### Collected data
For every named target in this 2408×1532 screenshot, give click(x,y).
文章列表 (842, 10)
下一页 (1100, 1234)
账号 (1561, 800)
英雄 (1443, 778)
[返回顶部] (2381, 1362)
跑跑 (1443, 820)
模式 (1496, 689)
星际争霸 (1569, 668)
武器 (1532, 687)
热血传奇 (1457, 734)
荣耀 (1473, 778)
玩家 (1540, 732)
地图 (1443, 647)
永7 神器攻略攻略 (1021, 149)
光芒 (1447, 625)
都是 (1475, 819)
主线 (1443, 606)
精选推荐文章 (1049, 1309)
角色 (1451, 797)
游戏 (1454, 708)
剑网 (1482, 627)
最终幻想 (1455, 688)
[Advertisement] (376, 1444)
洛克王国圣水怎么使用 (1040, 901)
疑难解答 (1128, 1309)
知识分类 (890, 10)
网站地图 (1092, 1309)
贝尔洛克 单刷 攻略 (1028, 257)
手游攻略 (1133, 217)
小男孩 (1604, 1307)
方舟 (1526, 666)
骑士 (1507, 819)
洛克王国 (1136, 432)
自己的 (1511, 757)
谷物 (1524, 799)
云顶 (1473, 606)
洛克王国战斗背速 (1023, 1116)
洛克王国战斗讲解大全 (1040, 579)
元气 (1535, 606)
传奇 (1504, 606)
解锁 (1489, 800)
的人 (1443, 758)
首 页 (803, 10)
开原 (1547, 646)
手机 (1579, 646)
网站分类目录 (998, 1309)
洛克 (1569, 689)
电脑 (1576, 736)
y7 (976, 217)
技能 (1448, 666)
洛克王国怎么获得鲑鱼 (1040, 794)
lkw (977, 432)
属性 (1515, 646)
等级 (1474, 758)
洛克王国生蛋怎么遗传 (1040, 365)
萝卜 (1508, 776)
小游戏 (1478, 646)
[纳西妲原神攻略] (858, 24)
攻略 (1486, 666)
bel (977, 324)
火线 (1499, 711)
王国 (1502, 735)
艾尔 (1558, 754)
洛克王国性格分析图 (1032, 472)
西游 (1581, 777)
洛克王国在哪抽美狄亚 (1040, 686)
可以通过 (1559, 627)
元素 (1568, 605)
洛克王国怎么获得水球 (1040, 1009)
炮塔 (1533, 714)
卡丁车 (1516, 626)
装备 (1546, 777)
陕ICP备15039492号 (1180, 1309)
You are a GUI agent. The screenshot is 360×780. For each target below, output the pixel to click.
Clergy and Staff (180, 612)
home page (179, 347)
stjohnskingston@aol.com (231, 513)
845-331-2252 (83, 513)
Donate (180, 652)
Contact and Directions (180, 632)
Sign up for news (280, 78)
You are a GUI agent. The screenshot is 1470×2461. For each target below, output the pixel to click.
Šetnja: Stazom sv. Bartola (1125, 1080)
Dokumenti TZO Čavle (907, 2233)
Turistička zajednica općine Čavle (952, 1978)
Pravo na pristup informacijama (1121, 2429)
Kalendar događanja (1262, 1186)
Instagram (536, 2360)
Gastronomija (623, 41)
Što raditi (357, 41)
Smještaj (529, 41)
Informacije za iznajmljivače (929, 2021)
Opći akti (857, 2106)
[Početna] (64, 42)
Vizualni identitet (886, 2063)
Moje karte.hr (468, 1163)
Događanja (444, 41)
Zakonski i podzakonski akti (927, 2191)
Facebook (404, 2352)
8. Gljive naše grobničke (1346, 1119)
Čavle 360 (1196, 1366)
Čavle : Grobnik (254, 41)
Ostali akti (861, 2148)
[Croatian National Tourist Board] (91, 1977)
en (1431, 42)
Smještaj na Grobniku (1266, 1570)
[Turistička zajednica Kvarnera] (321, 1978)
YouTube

### YOUR TASK
Above are the entries. Quote exactly the lines from the one bearing "lkw (977, 432)" through the one bearing "装备 (1546, 777)".

### WRITTEN SOLUTION
lkw (977, 432)
属性 (1515, 646)
等级 (1474, 758)
洛克王国生蛋怎么遗传 (1040, 365)
萝卜 (1508, 776)
小游戏 (1478, 646)
[纳西妲原神攻略] (858, 24)
攻略 (1486, 666)
bel (977, 324)
火线 (1499, 711)
王国 (1502, 735)
艾尔 (1558, 754)
洛克王国性格分析图 (1032, 472)
西游 (1581, 777)
洛克王国在哪抽美狄亚 (1040, 686)
可以通过 (1559, 627)
元素 (1568, 605)
洛克王国怎么获得水球 (1040, 1009)
炮塔 (1533, 714)
卡丁车 (1516, 626)
装备 (1546, 777)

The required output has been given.